BP shareholders are likely to suffer further setbacks following the news that Chief Executive Tony Hayward is negotiating his exit package.
Nearly four months after the Deepwater Horizon oil rig explosion BP’s boss has given into pressure and looks likely to leave his post this week.
Talks are underway to agree his settlement, which could include a pension pot worth up to £13 million.
But rumors of a multi million pound payout have angered investors and will provoke criticism from US politicians who have already pressured BP over their handling of the costly cleanup operation.
The news will also affect U.K. shareholders who are likely to have to forgo dividend payments, which are forecast to fall for a second year after BP Plc canceled $7.5 billion of shareholder payouts to help fund the cost of cleaning up its Gulf of Mexico oil spill.
Capita Registrars Dividend Monitor said in a statement: “With the economy emerging slowly from recession, corporate profitability is improving, but dividend growth is still anaemic.
“There is a lag as companies seek to ensure solid recovery before lifting their payouts at the end of a financial period.”
However, despite the new blow to shareholders BP shares continue to be a top pick for investors who are making the most of BP’s weakened share price.
As noise around the BP oil spill continues, investors are seeing buying opportunities in the company's shares.
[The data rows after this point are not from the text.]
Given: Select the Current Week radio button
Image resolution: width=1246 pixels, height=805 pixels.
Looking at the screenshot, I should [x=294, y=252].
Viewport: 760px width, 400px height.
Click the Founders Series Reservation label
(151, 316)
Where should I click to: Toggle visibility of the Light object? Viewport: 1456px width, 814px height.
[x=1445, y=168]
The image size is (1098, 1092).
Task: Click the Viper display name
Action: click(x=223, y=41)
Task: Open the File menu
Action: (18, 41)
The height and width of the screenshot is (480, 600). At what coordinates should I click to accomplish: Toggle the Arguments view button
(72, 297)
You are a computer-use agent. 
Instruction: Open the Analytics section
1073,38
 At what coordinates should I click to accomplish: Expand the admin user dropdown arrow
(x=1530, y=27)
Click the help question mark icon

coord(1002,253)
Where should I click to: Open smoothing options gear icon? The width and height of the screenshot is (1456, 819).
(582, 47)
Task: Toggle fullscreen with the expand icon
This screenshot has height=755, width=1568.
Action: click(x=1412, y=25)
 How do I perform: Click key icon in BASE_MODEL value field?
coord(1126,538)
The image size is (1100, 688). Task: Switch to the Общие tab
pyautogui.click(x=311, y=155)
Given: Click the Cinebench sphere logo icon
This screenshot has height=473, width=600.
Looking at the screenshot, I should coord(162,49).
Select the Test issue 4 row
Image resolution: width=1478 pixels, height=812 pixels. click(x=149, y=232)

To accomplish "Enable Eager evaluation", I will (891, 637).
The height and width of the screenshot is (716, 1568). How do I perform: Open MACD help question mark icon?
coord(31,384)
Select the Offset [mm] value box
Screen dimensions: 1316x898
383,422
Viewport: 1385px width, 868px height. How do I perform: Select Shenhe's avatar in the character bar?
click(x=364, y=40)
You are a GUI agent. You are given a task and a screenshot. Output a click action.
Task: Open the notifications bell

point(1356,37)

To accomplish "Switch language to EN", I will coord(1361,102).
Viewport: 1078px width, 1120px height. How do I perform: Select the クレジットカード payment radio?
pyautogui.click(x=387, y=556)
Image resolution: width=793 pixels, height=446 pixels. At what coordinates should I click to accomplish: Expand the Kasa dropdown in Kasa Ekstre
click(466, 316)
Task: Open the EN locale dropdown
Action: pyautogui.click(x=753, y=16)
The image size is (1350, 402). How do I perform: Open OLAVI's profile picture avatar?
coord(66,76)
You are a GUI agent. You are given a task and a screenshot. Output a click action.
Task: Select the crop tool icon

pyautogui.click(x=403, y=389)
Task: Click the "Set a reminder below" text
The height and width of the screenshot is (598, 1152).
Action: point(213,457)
News of Tony Hayward’s departure forced the share price up 3 per cent today and in recent weeks the price has risen, after hitting a 14 year low in April immediately after the disaster.
But some experts are warning that the run on BP shares could be short lived. Speaking to the FT Adviser PSigma Income manager Bill Mott said: “My hunch is that BP is probably too cheap but we have resisted any temptation to buy any more on risk grounds. Although this was tempting, we felt the risk was too high.”